The researchers created a new benchmark called Gen-ViRe. This benchmark breaks down 'reasoning' into six different cognitive skills, like understanding how objects interact or planning a series of actions. It includes 24 specific tasks designed to test these skills, and uses a combination of automated evaluation and human review to assess how well the models perform. They tested several state-of-the-art video models using this benchmark.
Why it matters?
This work is important because it provides a way to actually measure how well video models can reason, which is crucial for building AI that can truly understand and interact with the real world. The results show that even models that create visually impressive videos often struggle with basic reasoning tasks, highlighting areas where further research is needed to create more intelligent and capable AI systems.
Abstract
While Chain-of-Thought (CoT) prompting enables sophisticated symbolic reasoning in LLMs, it remains confined to discrete text and cannot simulate the continuous, physics-governed dynamics of the real world. Recent video generation models have emerged as potential world simulators through Chain-of-Frames (CoF) reasoning -- materializing thought as frame-by-frame visual sequences, with each frame representing a physically-grounded reasoning step. Despite compelling demonstrations, a challenge persists: existing benchmarks, focusing on fidelity or alignment, do not assess CoF reasoning and thus cannot measure core cognitive abilities in multi-step planning, algorithmic logic, or abstract pattern extrapolation. This evaluation void prevents systematic understanding of model capabilities and principled guidance for improvement.
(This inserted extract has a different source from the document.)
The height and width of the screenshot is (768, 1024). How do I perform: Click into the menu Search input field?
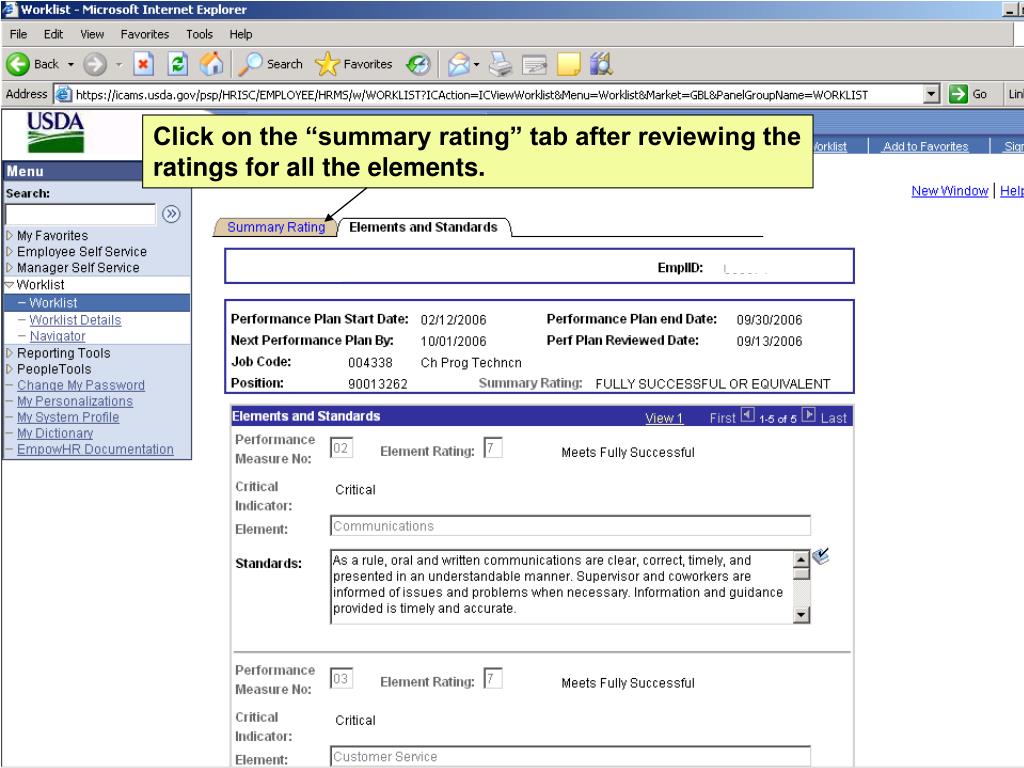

We introduce Gen-ViRe (Generative Visual Reasoning Benchmark), a framework grounded in cognitive science and real-world AI applications, which decomposes CoF reasoning into six cognitive dimensions -- from perceptual logic to abstract planning -- and 24 subtasks. Through multi-source data curation, minimal prompting protocols, and hybrid VLM-assisted evaluation with detailed criteria, Gen-ViRe delivers the first quantitative assessment of video models as reasoners. Our experiments on SOTA systems reveal substantial discrepancies between impressive visual quality and actual reasoning depth, establishing baselines and diagnostic tools to advance genuine world simulators.